• [Reading text]
It is also in a cheeky tone although there is a very real and important point being made. This isn’t to negate the importance or wonderfulness of dating a trans woman, but since I am not one I cannot speak about that aspect of the spectrum.
“.. THE SECOND PEOPLE SEE “TRANS” OR “MTF” OR “FTM” OR ANY VARIATION THEREOF THEY IMMEDIATELY CLICK AWAY.”
For the most part, we each want to find that person who is going to be our mate/partner/spouse. It’s not an easy task despite the ability to log into an astronomical number of dating sites and apps that will help us narrow down the potential dating pool options. For a trans person, though, it’s even more difficult because the second people see “trans” or “mtf” or “ftm” or any variation thereof they immediately click away. I get that we all have our preferences and attractions and sexualities, but I think many people write off trans people by default.
Here are some things to consider in regard to dating trans men:
- For the men and women who love penetration and are a bit snobbish when it comes to size this is a wonderful opportunity because many trans men are rather adept at using a variety of toys and, as such, you can have any size you want. You are still benefiting from the penetration you enjoy and the size you want. Some devices, such as the Peecock account for pleasure for the trans guy too so everyone wins.
- For women who may be concerned about unwanted pregnancy, this is an ideal for you because it would be an impossibility to get pregnant without actual intent and planning. This can be tough for a lot of trans guys, especially if they’re with their partner long term. There could be a strong desire to want to impregnate, yet it would remain an impossibility. There are alternative options, of course, but some guys may feel a great loss in not being able to do this specific act. While this could be a benefit for women, it could be a serious trigger for a trans guy so be sensitive about this issue.
- For men and women concerned with STDs – there’s no way to ever be completely immune from something sexually transmitted regardless of their partner if one, the other, or both aren’t practicing safer sex. However, a trans guy limits the possibility for some because there is no transmission through ejaculation. I have a rule of thumb in that I do not use the same toys I had with one partner with any new partners. I get new stuff for each partner. While some of the strap-ons can be costly, I figure a few extra dollars here is a cheaper price to pay to help prevent any spread of diseases. Even putting a condom over the strap-on I still feel that the few bucks it costs to get a new one is the better way to go. But do remember, there are other ways to transmit STDs so you should be using a wide-range of options for safer sex. It’s still possible for fluids to mingle with strap-ons and similar toys or through oral activities. Be well versed in how STDs/STIs are transmitted and tap you local resources for testing.
- For women who say they wish their men could understand them – your wish has come true. Many trans men don’t want to remember the life that was led in a female body, but that still doesn’t mean he doesn’t actually remember how absolutely “craptastic” it is once a month. It doesn’t mean he doesn’t actually remember how cis men can belittle and demean women. He does remember all those things and while his male brain may still mean he processes things (especially emotions) like a male, it doesn’t discredit that he’s been through a lot of what you go through and, therein, he can be more sympathetic. Again, a trans guy has that “male brain” so he may not always realize when you need that emotional support and understanding but, usually, once you point it out to us we’re pretty good at being understanding about the situation.
“YOU GET TO EXPERIENCE AN INCREDIBLE JOURNEY WITH SOMEONE.”
- You get to experience an incredible journey with someone. While it can be difficult for you both, it can be emotional, it can be trying, and hard it is also an exciting journey like no other.
While this isn’t an actual comprehensive list and it’s meant more in a jovial tone, it is important to consider us exactly how you would any other man. It’s important to realize that we are more than what is (and isn’t) in our pants or under our clothes. Who we are as people and how we are compatible with one another should be the most pressing points.

• [Data for analysis]

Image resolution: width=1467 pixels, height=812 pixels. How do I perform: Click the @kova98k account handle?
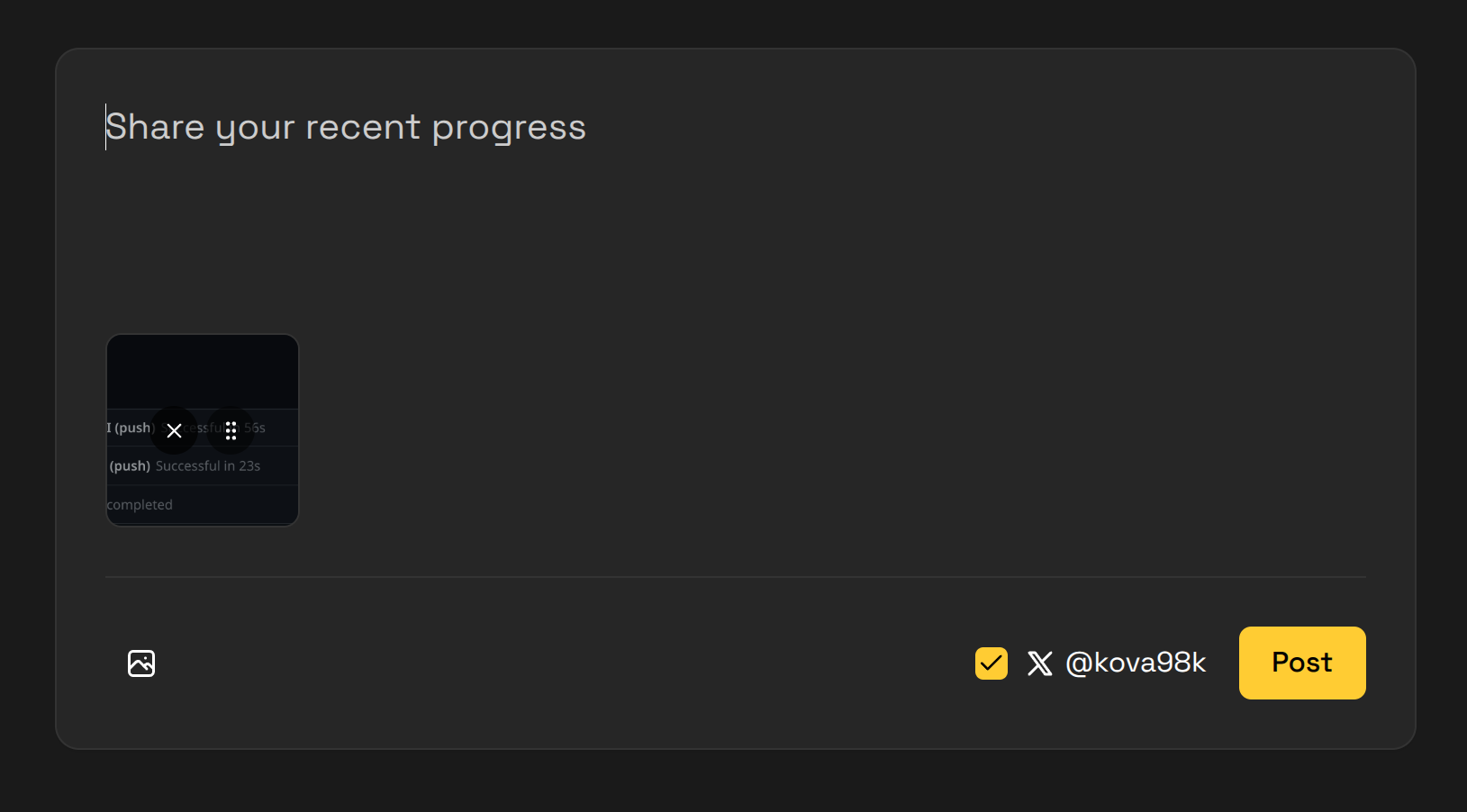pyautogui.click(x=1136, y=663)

* * *

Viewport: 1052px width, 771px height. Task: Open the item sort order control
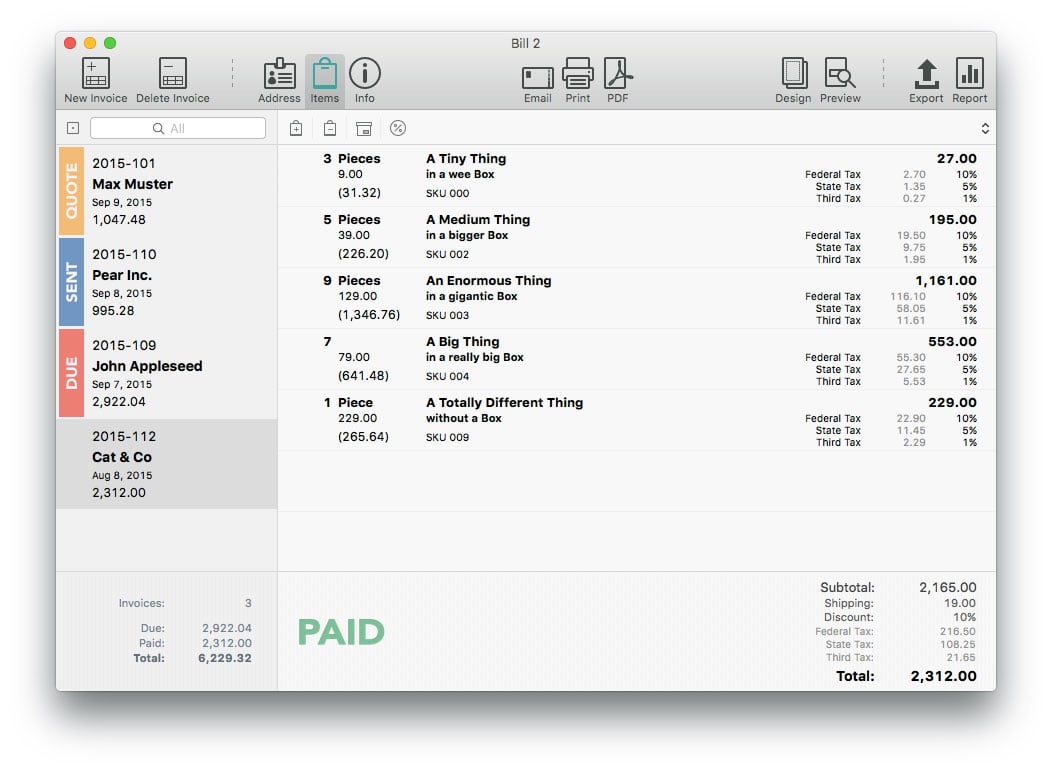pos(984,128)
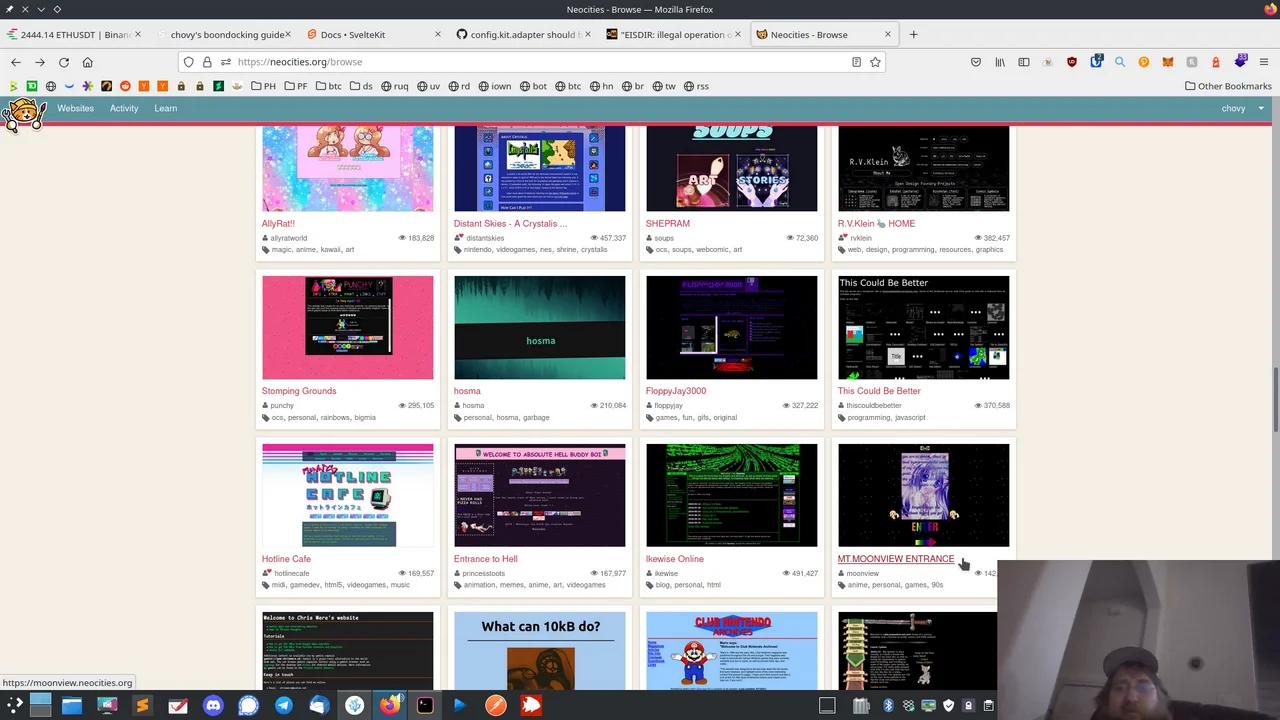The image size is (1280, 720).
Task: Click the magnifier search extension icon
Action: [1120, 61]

---

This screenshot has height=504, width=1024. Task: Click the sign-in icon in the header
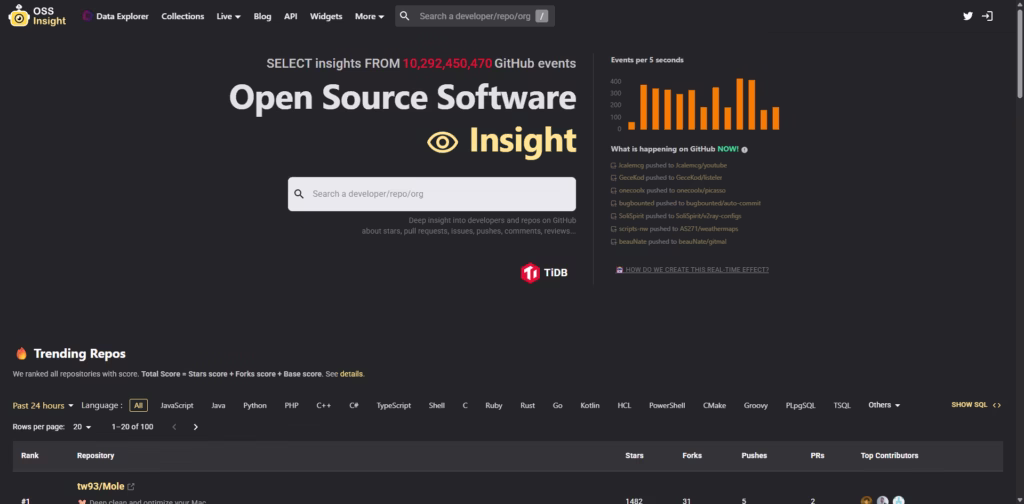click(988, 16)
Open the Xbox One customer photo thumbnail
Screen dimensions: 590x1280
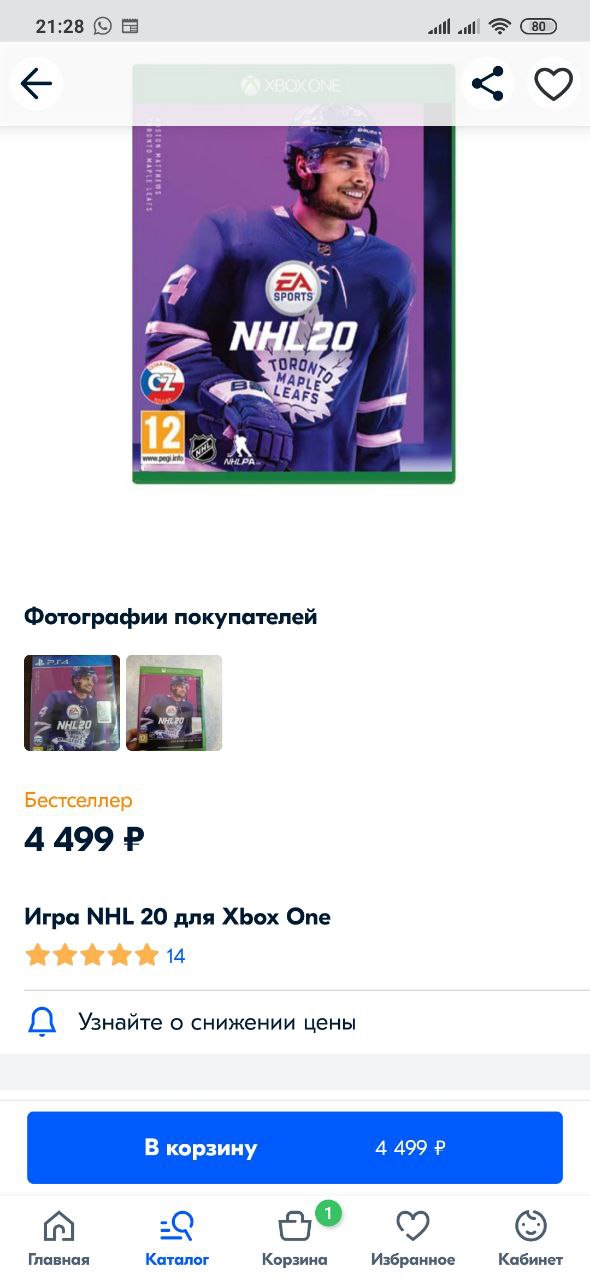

• [Requirement] In the piece on dating trans men, why does the writer buy new toys for each new partner? Answer in one to three sentences. None of the data is needed here.

• [The answer] The writer sees the few extra dollars as a cheaper price to pay to help prevent the spread of diseases. Even with a condom over the strap-on, the writer still thinks getting a new one is the better way to go.